The duty allegedly violated by the Sun Valley Company was the duty imposed by I.C. § 6-1103(3), “[t]o mark conspicuously the top or entrance to each slope or trail or area, with an appropriate symbol for its relative degree of difficulty____” In this case there is no claim that the sign in question violated that duty in that it did not “mark conspicuously the top or entrance to [the] slope or trail or area, with an appropriate symbol for its relative degree of difficulty____” Had appellant Northcutt’s injury been proximately caused by an inaccurate description of the relative degree of difficulty of the slope, or had the sign not been sufficiently “conspicuous” so that it could not reasonably have been observed, and as a result Northcutt descended a slope which exceeded his ability to negotiate, then in my view there would have been a violation of the duty provided in § 6-1103(3) for which liability would be imposed under I.C. § 6-1107, and which would not have been excused by I.C. § 6-1103(10).

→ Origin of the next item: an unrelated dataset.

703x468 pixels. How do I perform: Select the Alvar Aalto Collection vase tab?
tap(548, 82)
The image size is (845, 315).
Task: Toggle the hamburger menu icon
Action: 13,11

However, that is not the claim being made. The allegation being made is that the sign was not safely located, or safely constructed of materials which would absorb an impact. However, I.C. § 6-1106 provides that “[e]ach skier expressly assumes the risk of and legal responsibility for any injury to person or property'which results from participation in the sport of skiing including any injury caused by [impact with] ... rocks, trees, other forms of forest growth or debris, lift towers and components thereof, utility poles, and snowmaking and grooming equipment____” For those risks, and other risks “not limited to those described in section 6-1106,” the exception contained in 6-1103(10) provides that the operator shall not have any duty to lessen such risks, and shall not be held to any standard of care if he attempts to lessen them.

On that basis, I specially concur with Part II of the Court’s opinion.